Task directions =
Print, in exact form, the lines below from the one containing "This screenshot has width=811, height=775." through the one containing "This screenshot has width=1067, height=645.", and omit all others.

== Data excerpts

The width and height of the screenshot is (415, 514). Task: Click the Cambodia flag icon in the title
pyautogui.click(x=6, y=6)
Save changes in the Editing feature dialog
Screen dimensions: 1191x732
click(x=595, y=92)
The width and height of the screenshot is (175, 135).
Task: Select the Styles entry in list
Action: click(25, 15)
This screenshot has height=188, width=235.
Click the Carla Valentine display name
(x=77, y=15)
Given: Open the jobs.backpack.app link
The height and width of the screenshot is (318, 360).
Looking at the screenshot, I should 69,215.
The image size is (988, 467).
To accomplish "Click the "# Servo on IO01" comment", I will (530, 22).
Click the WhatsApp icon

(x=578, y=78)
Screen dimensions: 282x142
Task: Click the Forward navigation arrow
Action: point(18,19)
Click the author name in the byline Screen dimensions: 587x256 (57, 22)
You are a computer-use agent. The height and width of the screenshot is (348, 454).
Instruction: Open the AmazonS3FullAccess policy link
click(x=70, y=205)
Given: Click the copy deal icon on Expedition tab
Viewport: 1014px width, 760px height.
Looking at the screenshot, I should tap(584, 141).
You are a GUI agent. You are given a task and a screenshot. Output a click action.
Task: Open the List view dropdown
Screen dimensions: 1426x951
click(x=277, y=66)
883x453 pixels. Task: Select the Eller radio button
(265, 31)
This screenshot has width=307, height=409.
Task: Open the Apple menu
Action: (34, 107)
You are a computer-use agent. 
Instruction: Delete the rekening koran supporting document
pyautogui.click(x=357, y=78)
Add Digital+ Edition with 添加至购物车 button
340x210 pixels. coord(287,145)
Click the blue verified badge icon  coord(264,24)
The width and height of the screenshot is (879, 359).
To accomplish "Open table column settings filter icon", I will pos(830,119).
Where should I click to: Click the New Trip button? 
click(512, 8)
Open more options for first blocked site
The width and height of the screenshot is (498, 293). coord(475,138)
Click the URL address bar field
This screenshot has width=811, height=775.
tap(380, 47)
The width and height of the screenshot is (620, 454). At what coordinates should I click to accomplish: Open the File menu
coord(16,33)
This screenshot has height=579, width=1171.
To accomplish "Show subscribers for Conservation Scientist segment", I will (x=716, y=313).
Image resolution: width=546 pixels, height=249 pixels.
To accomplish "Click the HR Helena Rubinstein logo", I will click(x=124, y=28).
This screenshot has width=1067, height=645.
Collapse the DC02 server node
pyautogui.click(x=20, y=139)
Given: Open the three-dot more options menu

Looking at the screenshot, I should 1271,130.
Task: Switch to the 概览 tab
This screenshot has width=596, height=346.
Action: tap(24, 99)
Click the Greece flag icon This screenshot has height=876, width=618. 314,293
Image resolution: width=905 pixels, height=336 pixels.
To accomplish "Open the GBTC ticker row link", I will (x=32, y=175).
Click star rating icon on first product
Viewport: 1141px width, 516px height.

====

Answer area =
This screenshot has width=811, height=775.
tap(380, 47)
The width and height of the screenshot is (620, 454). At what coordinates should I click to accomplish: Open the File menu
coord(16,33)
This screenshot has height=579, width=1171.
To accomplish "Show subscribers for Conservation Scientist segment", I will (x=716, y=313).
Image resolution: width=546 pixels, height=249 pixels.
To accomplish "Click the HR Helena Rubinstein logo", I will click(x=124, y=28).
This screenshot has width=1067, height=645.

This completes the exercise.